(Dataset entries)
__________________________________________________
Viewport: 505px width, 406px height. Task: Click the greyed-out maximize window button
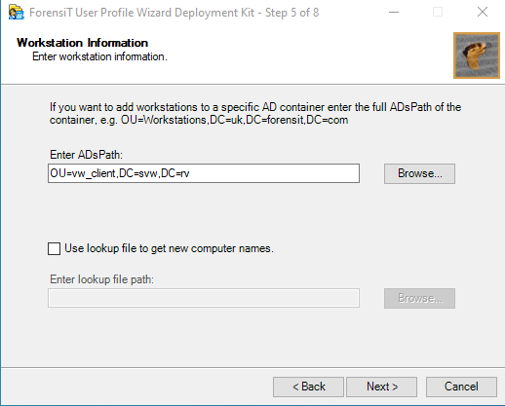[438, 13]
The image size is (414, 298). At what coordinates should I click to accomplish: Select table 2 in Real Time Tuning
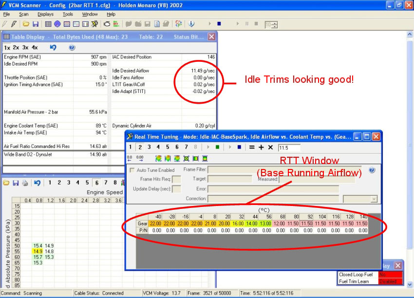point(140,147)
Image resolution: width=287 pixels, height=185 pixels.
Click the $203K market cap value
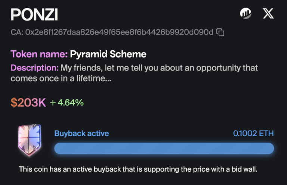tap(28, 103)
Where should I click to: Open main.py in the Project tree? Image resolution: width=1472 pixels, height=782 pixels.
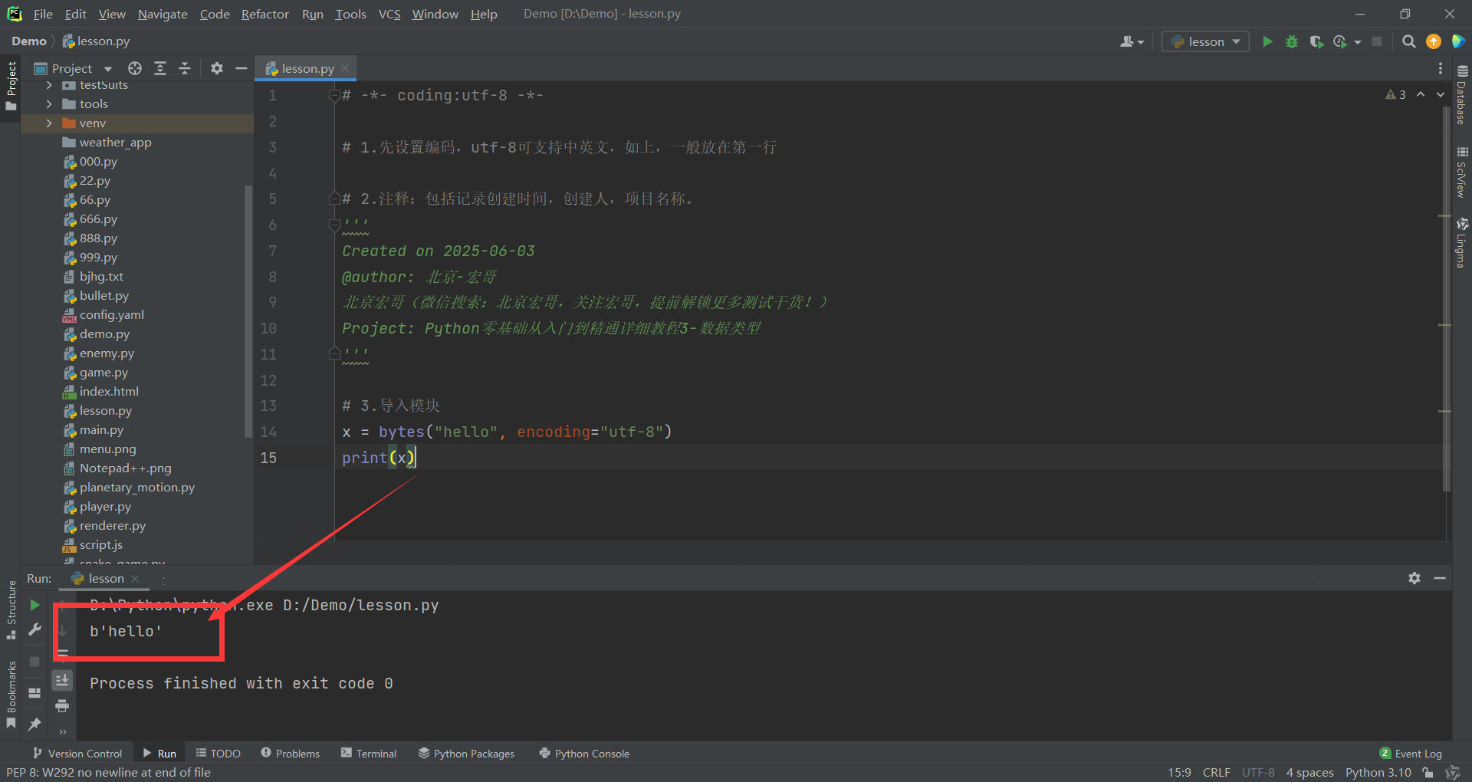(x=101, y=430)
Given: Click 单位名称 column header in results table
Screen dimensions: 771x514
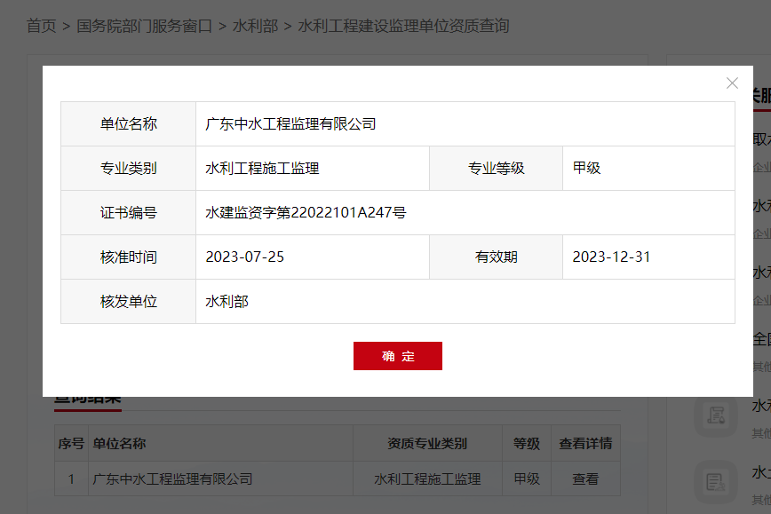Looking at the screenshot, I should [x=120, y=444].
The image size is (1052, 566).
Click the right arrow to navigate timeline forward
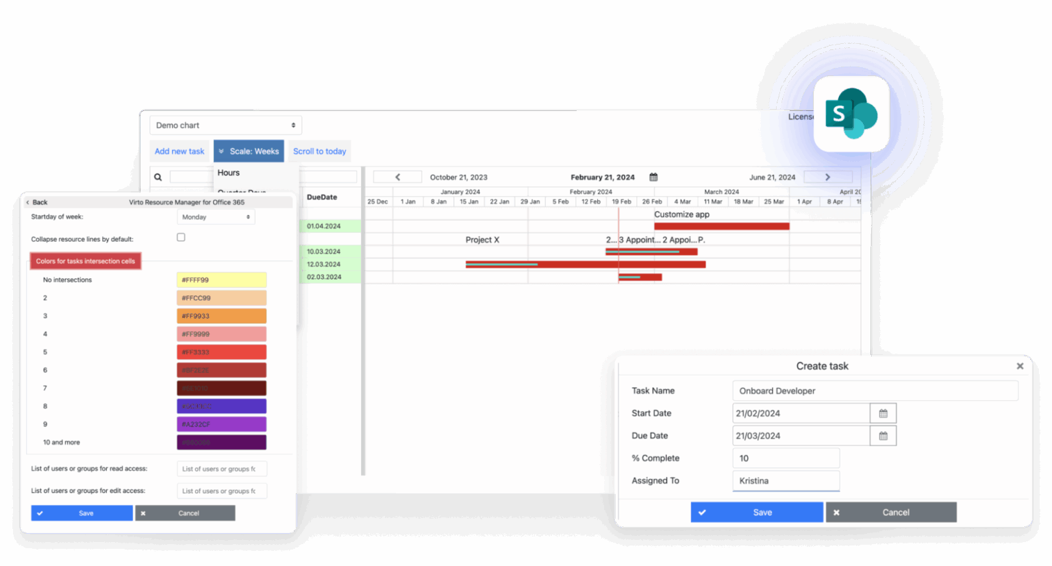tap(827, 176)
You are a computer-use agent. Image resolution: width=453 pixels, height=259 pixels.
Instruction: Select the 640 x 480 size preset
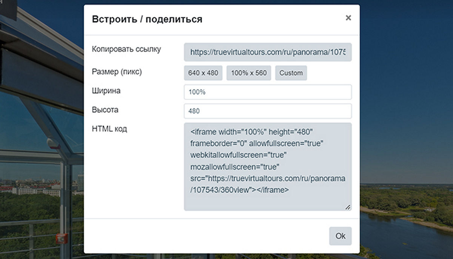pos(203,73)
__________________________________________________
**Prompt**. Without the pictures, extract every entry verbatim.

**Reply**.
Viewport: 505px width, 406px height. Task: Click the greyed-out maximize window button
[438, 13]
The image size is (414, 298). At what coordinates should I click to accomplish: Select table 2 in Real Time Tuning
point(140,147)
Image resolution: width=287 pixels, height=185 pixels.
Click the $203K market cap value
tap(28, 103)
Where should I click to: Open main.py in the Project tree? Image resolution: width=1472 pixels, height=782 pixels.
(x=101, y=430)
Given: Click 单位名称 column header in results table
Screen dimensions: 771x514
Looking at the screenshot, I should [x=120, y=444].
The image size is (1052, 566).
Click the right arrow to navigate timeline forward
tap(827, 176)
You are a computer-use agent. Image resolution: width=453 pixels, height=259 pixels.
Instruction: Select the 640 x 480 size preset
pos(203,73)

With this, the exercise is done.